Task inputs:
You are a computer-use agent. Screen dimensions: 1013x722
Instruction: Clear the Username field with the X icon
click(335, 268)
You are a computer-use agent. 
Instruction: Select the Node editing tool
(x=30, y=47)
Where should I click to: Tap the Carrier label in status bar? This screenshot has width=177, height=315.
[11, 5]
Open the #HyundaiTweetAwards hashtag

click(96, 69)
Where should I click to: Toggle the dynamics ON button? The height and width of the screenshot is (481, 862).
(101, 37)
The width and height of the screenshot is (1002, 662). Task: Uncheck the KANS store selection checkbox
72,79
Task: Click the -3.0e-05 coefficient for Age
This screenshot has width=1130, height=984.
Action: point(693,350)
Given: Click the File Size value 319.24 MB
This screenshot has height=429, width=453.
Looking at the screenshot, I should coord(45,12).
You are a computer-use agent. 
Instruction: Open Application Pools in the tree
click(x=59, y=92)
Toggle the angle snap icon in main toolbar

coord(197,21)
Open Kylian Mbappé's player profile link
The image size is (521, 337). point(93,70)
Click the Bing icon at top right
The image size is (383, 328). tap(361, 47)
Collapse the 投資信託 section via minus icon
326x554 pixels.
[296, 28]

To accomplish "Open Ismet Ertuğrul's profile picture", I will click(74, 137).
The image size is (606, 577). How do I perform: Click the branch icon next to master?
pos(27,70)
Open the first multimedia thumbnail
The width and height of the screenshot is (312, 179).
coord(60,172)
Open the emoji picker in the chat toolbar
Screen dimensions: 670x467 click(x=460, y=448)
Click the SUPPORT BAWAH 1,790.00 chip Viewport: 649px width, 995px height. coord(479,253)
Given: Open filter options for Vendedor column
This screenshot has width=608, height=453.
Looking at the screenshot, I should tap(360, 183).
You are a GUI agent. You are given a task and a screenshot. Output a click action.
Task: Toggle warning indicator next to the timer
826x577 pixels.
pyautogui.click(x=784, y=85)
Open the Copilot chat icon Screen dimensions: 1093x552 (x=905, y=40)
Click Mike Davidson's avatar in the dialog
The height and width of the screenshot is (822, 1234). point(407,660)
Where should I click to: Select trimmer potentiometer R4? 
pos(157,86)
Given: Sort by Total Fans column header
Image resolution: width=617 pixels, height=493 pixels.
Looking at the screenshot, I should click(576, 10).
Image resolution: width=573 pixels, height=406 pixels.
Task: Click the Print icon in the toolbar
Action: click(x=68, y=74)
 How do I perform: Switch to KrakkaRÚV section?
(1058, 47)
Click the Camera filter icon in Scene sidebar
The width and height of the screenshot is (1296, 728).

What you need to do:
Whenever the string "column" occurs in a line of the entries above, copy that line.

Reply:
Given: Open filter options for Vendedor column
Given: Sort by Total Fans column header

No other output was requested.